# Dastra Carving tools - I expected better



## Dutchy (Jun 18, 2012)

Dastra in the past was a (very) small compagny that made tools according to the wishes of the customer, mostly professionals. So at Dastra you could get what you wanted. But dastra was definitely not a modern factory, see videos 



 and 




Since 2019 the products of Dastra are manufactured and distributed by Wilh. Schmitt & Comp. GmbH & Co. KG, reknown for its *Two Cherries* brand. (Firma Heinrich Bracht in Remscheid, Zwei Kirschen, Königstraße 59
42853 Remscheid
Germany)

In short, Dastra and Two cherries are from the same company.


----------



## Dark_Lightning (Nov 20, 2009)

I guess Two Cherries throws rejects in a bin and Dastra sells them? I'm certainly pleased that I stumbled onto Pfeil tools early, when I bought my first carving tools, in 2001. The only complaint I have about them is a set I bought many years ago that were stored where part of the tools were rusted. It wasn't on the sharp end, just a section of the shank between there and the handles. I simply cleaned them up with WD-40 and steel wool.


----------



## Dutchy (Jun 18, 2012)

> I guess Two Cherries throws rejects in a bin and Dastra sells them?
> 
> - Dark_Lightning


I don't think they do. Dastra was highly regarded by many in the past, and Wilh. Schmitt & Comp is not going to screw that up.
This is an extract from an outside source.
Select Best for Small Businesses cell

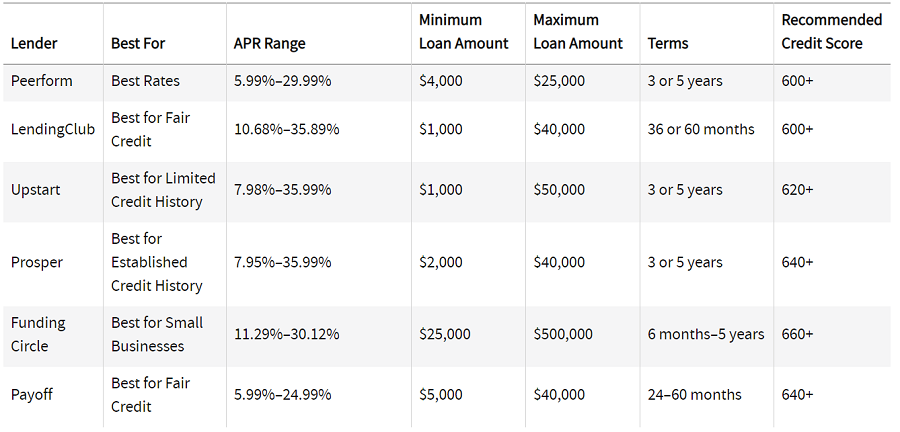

BTW I myself use Pfeil, but I must confess that I am not much of a woodcarver.


----------



## JohnCageBubblegum (8 mo ago)

Update - I contacted Diefenbacher Tools, the US distributor for Dastra, and they responded within a couple hours. I sent back the messed up V tool and they immediately sent me a new one and credited me for the shipping. Great service from Diefenbacher!


----------



## Phil32 (Aug 31, 2018)

Experienced "gouge users" (not to be confused with woodcarvers in general) acquire many personal preferences as to the shape of their tools - secondary bevels, rounded corners, reverse angle wings, etc. Manufacturers cannot anticipate all these variations, so you should expect to "commission" your tools to your liking. The best bevel angle for a gouge that will be mallet-driven vertically into hardwood is not the same as gouges used for light, shaving cuts in basswood. It takes years to learn what changes work well for you. Nearly all gouges can be used in multiple ways.


----------